We adapted your histogram
from above into rasterGroupedCount
to work with a sequence of layers instead of two explicit ones:
def rasterGroupedCount (
layers: Seq[TileLayerCollection[SpatialKey]],
multiPolygon: MultiPolygon
): Map[Seq[Int], Long] = {
val mapTransform = layers.head.metadata.mapTransform
joinCollectionLayers(layers)
.par
.map { case (key, tiles) =>
val tileResult = mutable.Map[Seq[Int], Long]()
val re = RasterExtent(mapTransform(key), tiles.head.cols, tiles.head.rows)

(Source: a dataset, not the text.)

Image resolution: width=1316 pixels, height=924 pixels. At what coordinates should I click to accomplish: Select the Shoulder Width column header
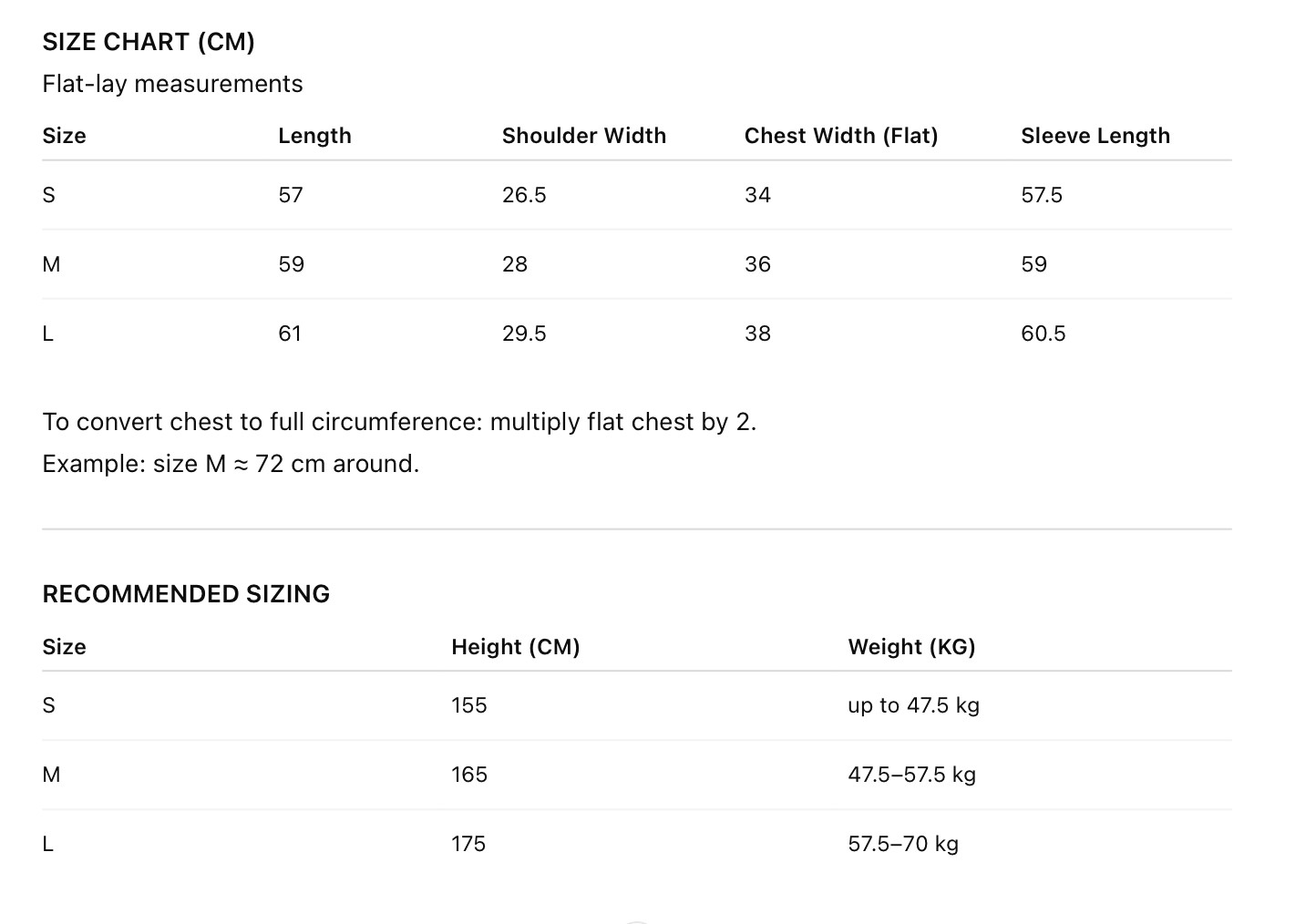pyautogui.click(x=583, y=136)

if (multiPolygon.contains(re.extent)) {
cfor(0)(_ < re.cols, _ + 1) { col =>
cfor(0)(_ < re.rows, _ + 1) { row =>
val vs = tiles.map(_.get(col, row))
if (!tileResult.contains(vs)) {
tileResult(vs) = 0
}
tileResult(vs) += 1
}
}
} else {
multiPolygon.foreach(re, Options(includePartial=true, sampleType=PixelIsArea)) { (col, row) =>
val vs = tiles.map(_.get(col, row))
if (!tileResult.contains(vs)) {
tileResult(vs) = 0
}
tileResult(vs) += 1
}
}
tileResult.toMap
}
.reduce { (m1, m2) =>
(m1.toSeq ++ m2.toSeq)
.groupBy(_._1)
.map { case (key, values) => key -> values.map(_._2).sum }
}
}
Here is an alternative implementation of rasterGroupedCount
that @echeipesh came up with a few months ago:
def rasterGroupedCount (
layers: Seq[TileLayerCollection[SpatialKey]],
multiPolygon: MultiPolygon
): Map[Seq[Int], Long] = {
val init = () => new LongAdder
val update = (_: LongAdder).increment()
val metadata = layers.head.metadata
val pixelGroups: TrieMap[Seq[Int], LongAdder] = TrieMap.empty
joinCollectionLayers(layers)
.par
.foreach { case (key, tiles) =>
val re = RasterExtent(metadata.mapTransform(key), metadata.layout.tileCols, metadata.layout.tileRows)
Rasterizer.foreachCellByMultiPolygon(multiPolygon, re) { case (col, row) =>
val pixelGroup: Seq[Int] = tiles.map(_.get(col, row))
val acc = pixelGroups.getOrElseUpdate(pixelGroup, init())
update(acc)
}
}
pixelGroups.mapValues(_.sum())
}
where joinCollectionLayers
used in both implementations is:
def joinCollectionLayers(layers: Seq[TileLayerCollection[SpatialKey]]): Map[SpatialKey, Seq[Tile]] = {
val maps: Seq[Map[SpatialKey, Tile]] = layers.map((_: Seq[(SpatialKey, Tile)]).toMap)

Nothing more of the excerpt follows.